Task prompt:
Below are some entries; write out each one of them exactly.

[Saved entries]
§

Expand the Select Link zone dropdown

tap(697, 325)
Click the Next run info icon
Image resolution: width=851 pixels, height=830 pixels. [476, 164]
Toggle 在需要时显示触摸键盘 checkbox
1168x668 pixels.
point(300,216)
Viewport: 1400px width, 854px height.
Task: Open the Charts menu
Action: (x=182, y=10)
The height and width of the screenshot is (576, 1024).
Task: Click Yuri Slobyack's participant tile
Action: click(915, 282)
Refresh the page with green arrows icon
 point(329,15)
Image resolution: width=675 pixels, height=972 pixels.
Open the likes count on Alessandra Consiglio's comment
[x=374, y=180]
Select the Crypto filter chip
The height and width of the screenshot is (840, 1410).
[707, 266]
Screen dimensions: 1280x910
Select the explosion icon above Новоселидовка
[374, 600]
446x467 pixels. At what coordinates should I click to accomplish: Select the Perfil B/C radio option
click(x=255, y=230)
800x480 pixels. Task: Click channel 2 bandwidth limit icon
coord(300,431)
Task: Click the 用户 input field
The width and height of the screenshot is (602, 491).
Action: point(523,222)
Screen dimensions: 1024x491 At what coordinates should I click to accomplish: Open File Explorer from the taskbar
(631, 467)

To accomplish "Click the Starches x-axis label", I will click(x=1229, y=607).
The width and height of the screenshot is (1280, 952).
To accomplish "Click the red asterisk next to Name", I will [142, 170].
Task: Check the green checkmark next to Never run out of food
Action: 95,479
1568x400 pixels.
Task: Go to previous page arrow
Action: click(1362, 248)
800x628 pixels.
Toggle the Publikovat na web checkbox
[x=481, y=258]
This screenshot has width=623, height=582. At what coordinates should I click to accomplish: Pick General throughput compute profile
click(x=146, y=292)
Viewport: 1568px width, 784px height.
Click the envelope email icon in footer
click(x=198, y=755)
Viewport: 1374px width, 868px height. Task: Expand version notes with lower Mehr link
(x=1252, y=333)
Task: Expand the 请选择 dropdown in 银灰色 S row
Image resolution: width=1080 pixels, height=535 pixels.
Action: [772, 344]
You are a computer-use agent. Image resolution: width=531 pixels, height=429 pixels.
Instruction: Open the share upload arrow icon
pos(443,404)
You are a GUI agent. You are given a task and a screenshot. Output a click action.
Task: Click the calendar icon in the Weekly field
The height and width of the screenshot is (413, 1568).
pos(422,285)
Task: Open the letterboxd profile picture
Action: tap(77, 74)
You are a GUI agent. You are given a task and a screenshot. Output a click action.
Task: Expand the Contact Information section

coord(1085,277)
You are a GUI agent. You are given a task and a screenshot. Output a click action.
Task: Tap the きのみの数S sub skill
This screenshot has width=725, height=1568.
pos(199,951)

§

Exercise answer:
Expand the Select Link zone dropdown

tap(697, 325)
Click the Next run info icon
Image resolution: width=851 pixels, height=830 pixels. [476, 164]
Toggle 在需要时显示触摸键盘 checkbox
1168x668 pixels.
point(300,216)
Viewport: 1400px width, 854px height.
Task: Open the Charts menu
Action: (x=182, y=10)
The height and width of the screenshot is (576, 1024).
Task: Click Yuri Slobyack's participant tile
Action: click(915, 282)
Refresh the page with green arrows icon
 point(329,15)
Image resolution: width=675 pixels, height=972 pixels.
Open the likes count on Alessandra Consiglio's comment
[x=374, y=180]
Select the Crypto filter chip
The height and width of the screenshot is (840, 1410).
[707, 266]
Screen dimensions: 1280x910
Select the explosion icon above Новоселидовка
[374, 600]
446x467 pixels. At what coordinates should I click to accomplish: Select the Perfil B/C radio option
click(x=255, y=230)
800x480 pixels. Task: Click channel 2 bandwidth limit icon
coord(300,431)
Task: Click the 用户 input field
The width and height of the screenshot is (602, 491).
Action: point(523,222)
Screen dimensions: 1024x491 At what coordinates should I click to accomplish: Open File Explorer from the taskbar
(631, 467)

To accomplish "Click the Starches x-axis label", I will click(x=1229, y=607).
The width and height of the screenshot is (1280, 952).
To accomplish "Click the red asterisk next to Name", I will [142, 170].
Task: Check the green checkmark next to Never run out of food
Action: 95,479
1568x400 pixels.
Task: Go to previous page arrow
Action: click(1362, 248)
800x628 pixels.
Toggle the Publikovat na web checkbox
[x=481, y=258]
This screenshot has width=623, height=582. At what coordinates should I click to accomplish: Pick General throughput compute profile
click(x=146, y=292)
Viewport: 1568px width, 784px height.
Click the envelope email icon in footer
click(x=198, y=755)
Viewport: 1374px width, 868px height. Task: Expand version notes with lower Mehr link
(x=1252, y=333)
Task: Expand the 请选择 dropdown in 银灰色 S row
Image resolution: width=1080 pixels, height=535 pixels.
Action: [772, 344]
You are a computer-use agent. Image resolution: width=531 pixels, height=429 pixels.
Instruction: Open the share upload arrow icon
pos(443,404)
You are a GUI agent. You are given a task and a screenshot. Output a click action.
Task: Click the calendar icon in the Weekly field
The height and width of the screenshot is (413, 1568).
pos(422,285)
Task: Open the letterboxd profile picture
Action: tap(77, 74)
You are a GUI agent. You are given a task and a screenshot. Output a click action.
Task: Expand the Contact Information section

coord(1085,277)
You are a GUI agent. You are given a task and a screenshot. Output a click action.
Task: Tap the きのみの数S sub skill
This screenshot has width=725, height=1568.
pos(199,951)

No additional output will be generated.